I am trying to combine the string in column text_info in one row only if index is consecutive. The data I have looks very similar to the below table:
index | text_info |
---|---|
0.0 | word 1 |
NAN | NAN |
3.0 | word2 |
0.0 | word3 |
1.0 | word4 |
2.0 | word5 |
4.0 | word6 |
I would like to combine the text in rows 0,1 and 2 in one row to look like this:
index | text_info |
---|---|
0.0 | word 1 |
NAN | NAN |
3.0 | word2 |
0.0 | word3, word4, word5 |
4.0 | word6 |
The data contains similar consecutive indexes.

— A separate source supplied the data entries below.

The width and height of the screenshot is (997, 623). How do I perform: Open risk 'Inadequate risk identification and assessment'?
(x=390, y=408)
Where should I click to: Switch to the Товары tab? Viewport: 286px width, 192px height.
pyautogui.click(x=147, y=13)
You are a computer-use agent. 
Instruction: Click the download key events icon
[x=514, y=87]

I tried multiple solutions including the answer in this question but it did not work. I also tried multi = df.groupby('index',dropna=False)["text_info"].sum()
but it combined all the indexes in consecutive order.

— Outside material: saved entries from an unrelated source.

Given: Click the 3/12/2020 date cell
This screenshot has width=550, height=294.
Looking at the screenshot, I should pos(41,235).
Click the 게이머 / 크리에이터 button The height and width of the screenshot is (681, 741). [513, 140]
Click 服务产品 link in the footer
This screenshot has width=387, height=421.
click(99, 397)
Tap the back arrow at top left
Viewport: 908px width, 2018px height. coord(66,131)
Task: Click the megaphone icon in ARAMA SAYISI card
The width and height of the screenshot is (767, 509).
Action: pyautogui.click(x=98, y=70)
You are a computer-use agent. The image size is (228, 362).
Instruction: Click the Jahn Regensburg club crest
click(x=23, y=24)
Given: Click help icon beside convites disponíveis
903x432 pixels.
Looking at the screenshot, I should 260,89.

Is there a way to do this?
Try this. pd.to_numeric()
is used in case your NAN
values are strings and not np.NaN
values.
(df.astype(str)
.groupby(pd.to_numeric(df['index'],errors='coerce').diff().ne(1).cumsum(),as_index=False)
.agg({'index':'first','text_info':', '.join}))
Output:
index text_info
0 0.0 word 1
1 nan nan
2 3.0 word2
3 0.0 word3, word4, word5
4 4.0 word6